(Item-finding records)
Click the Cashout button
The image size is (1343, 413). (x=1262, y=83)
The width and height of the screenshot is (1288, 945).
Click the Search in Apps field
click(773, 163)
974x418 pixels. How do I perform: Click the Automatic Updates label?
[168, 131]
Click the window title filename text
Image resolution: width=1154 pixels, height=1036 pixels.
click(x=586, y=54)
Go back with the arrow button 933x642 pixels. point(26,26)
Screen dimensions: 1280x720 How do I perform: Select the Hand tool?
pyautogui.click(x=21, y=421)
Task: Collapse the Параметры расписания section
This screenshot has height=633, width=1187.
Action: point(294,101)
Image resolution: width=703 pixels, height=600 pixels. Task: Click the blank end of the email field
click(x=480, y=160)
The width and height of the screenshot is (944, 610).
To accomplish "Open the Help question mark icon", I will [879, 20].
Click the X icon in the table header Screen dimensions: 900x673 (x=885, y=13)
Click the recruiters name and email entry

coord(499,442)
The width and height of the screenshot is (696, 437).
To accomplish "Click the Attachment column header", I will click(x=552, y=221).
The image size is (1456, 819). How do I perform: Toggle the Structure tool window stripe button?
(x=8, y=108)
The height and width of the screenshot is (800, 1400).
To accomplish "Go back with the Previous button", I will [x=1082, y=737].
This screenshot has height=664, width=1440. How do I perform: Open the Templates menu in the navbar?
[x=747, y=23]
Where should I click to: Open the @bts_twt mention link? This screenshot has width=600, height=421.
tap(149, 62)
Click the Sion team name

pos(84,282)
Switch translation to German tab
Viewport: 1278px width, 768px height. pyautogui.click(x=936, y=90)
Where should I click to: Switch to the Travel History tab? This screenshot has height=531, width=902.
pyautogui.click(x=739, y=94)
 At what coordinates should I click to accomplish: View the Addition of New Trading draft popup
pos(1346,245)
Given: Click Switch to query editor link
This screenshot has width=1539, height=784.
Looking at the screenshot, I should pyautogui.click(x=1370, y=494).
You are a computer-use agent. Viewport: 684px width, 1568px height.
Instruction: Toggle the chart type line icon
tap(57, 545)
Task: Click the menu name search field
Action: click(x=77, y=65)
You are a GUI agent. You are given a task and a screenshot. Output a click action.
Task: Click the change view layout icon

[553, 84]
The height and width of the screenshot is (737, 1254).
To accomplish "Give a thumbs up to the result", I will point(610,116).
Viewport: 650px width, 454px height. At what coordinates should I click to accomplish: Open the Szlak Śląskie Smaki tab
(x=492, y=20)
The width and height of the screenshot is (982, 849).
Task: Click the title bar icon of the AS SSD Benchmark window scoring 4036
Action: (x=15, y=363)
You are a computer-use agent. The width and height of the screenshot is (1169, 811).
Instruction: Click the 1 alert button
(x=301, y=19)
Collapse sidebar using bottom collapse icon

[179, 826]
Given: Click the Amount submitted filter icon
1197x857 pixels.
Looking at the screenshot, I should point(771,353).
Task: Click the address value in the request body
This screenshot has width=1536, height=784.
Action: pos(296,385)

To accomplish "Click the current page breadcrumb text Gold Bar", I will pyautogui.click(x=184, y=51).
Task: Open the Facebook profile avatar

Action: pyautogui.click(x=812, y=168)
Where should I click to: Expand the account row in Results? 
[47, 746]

SET TASK: Recast all of the records above as a JSON list of strings, with one string per line and blank lines omitted.

SOLUTION TO THE EXERCISE:
[
  "Click the Cashout button",
  "The image size is (1343, 413). (x=1262, y=83)",
  "The width and height of the screenshot is (1288, 945).",
  "Click the Search in Apps field",
  "click(773, 163)",
  "974x418 pixels. How do I perform: Click the Automatic Updates label?",
  "[168, 131]",
  "Click the window title filename text",
  "Image resolution: width=1154 pixels, height=1036 pixels.",
  "click(x=586, y=54)",
  "Go back with the arrow button 933x642 pixels. point(26,26)",
  "Screen dimensions: 1280x720 How do I perform: Select the Hand tool?",
  "pyautogui.click(x=21, y=421)",
  "Task: Collapse the Параметры расписания section",
  "This screenshot has height=633, width=1187.",
  "Action: point(294,101)",
  "Image resolution: width=703 pixels, height=600 pixels. Task: Click the blank end of the email field",
  "click(x=480, y=160)",
  "The width and height of the screenshot is (944, 610).",
  "To accomplish \"Open the Help question mark icon\", I will [879, 20].",
  "Click the X icon in the table header Screen dimensions: 900x673 (x=885, y=13)",
  "Click the recruiters name and email entry",
  "coord(499,442)",
  "The width and height of the screenshot is (696, 437).",
  "To accomplish \"Click the Attachment column header\", I will click(x=552, y=221).",
  "The image size is (1456, 819). How do I perform: Toggle the Structure tool window stripe button?",
  "(x=8, y=108)",
  "The height and width of the screenshot is (800, 1400).",
  "To accomplish \"Go back with the Previous button\", I will [x=1082, y=737].",
  "This screenshot has height=664, width=1440. How do I perform: Open the Templates menu in the navbar?",
  "[x=747, y=23]",
  "Where should I click to: Open the @bts_twt mention link? This screenshot has width=600, height=421.",
  "tap(149, 62)",
  "Click the Sion team name",
  "pos(84,282)",
  "Switch translation to German tab",
  "Viewport: 1278px width, 768px height. pyautogui.click(x=936, y=90)",
  "Where should I click to: Switch to the Travel History tab? This screenshot has height=531, width=902.",
  "pyautogui.click(x=739, y=94)",
  " At what coordinates should I click to accomplish: View the Addition of New Trading draft popup",
  "pos(1346,245)",
  "Given: Click Switch to query editor link",
  "This screenshot has width=1539, height=784.",
  "Looking at the screenshot, I should pyautogui.click(x=1370, y=494).",
  "You are a computer-use agent. Viewport: 684px width, 1568px height.",
  "Instruction: Toggle the chart type line icon",
  "tap(57, 545)",
  "Task: Click the menu name search field",
  "Action: click(x=77, y=65)",
  "You are a GUI agent. You are given a task and a screenshot. Output a click action.",
  "Task: Click the change view layout icon",
  "[553, 84]",
  "The height and width of the screenshot is (737, 1254).",
  "To accomplish \"Give a thumbs up to the result\", I will point(610,116).",
  "Viewport: 650px width, 454px height. At what coordinates should I click to accomplish: Open the Szlak Śląskie Smaki tab",
  "(x=492, y=20)",
  "The width and height of the screenshot is (982, 849).",
  "Task: Click the title bar icon of the AS SSD Benchmark window scoring 4036",
  "Action: (x=15, y=363)",
  "You are a computer-use agent. The width and height of the screenshot is (1169, 811).",
  "Instruction: Click the 1 alert button",
  "(x=301, y=19)",
  "Collapse sidebar using bottom collapse icon",
  "[179, 826]",
  "Given: Click the Amount submitted filter icon",
  "1197x857 pixels.",
  "Looking at the screenshot, I should point(771,353).",
  "Task: Click the address value in the request body",
  "This screenshot has width=1536, height=784.",
  "Action: pos(296,385)",
  "To accomplish \"Click the current page breadcrumb text Gold Bar\", I will pyautogui.click(x=184, y=51).",
  "Task: Open the Facebook profile avatar",
  "Action: pyautogui.click(x=812, y=168)",
  "Where should I click to: Expand the account row in Results? ",
  "[47, 746]"
]